Magnesium oxide fine particles dispersed in a monohydric alcohol having 3 to 5 carbon atoms in the range of 0.05 to 20% by mass, and the D _{50 of the} magnesium oxide fine particles measured by the dynamic light scattering method is 5 Magnesium oxide fine particle dispersion for forming a dielectric layer protective film of an AC type plasma display panel in a range of ˜100 nm. D ₅₀ of the magnesium oxide particles measured by dynamic light scattering method is in the range of 5 to 20 nm, the magnesium oxide particle dispersion according to claim 1 D ₁₀ / D ₉₀ is 0.4 or more.

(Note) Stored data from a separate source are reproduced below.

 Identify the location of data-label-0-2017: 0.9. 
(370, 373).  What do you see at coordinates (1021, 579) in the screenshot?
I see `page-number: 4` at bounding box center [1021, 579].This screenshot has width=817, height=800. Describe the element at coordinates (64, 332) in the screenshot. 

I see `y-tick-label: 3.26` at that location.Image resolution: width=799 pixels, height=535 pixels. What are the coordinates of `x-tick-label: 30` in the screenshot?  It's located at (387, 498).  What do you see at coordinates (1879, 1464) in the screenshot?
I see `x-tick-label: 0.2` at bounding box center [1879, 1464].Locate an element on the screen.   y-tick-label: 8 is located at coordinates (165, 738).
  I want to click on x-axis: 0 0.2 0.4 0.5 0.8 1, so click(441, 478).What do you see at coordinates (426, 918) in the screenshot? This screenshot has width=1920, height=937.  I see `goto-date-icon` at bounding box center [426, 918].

D ₅₀ of the magnesium oxide particles measured by dynamic light scattering method is in the range of 45～90Nm, magnesium oxide fine particle dispersion according to claim 1 D ₁₀ / D ₉₀ is 0.1 or more.   2. An AC plasma display panel in which a magnesium oxide film formed from the magnesium oxide fine particle dispersion according to claim 1 is laminated on a dielectric layer.   A method for producing a protective film for a dielectric layer of an alternating current plasma display panel, comprising applying the magnesium oxide fine particle dispersion according to claim 1 onto a dielectric layer of a plasma display panel and drying the coating.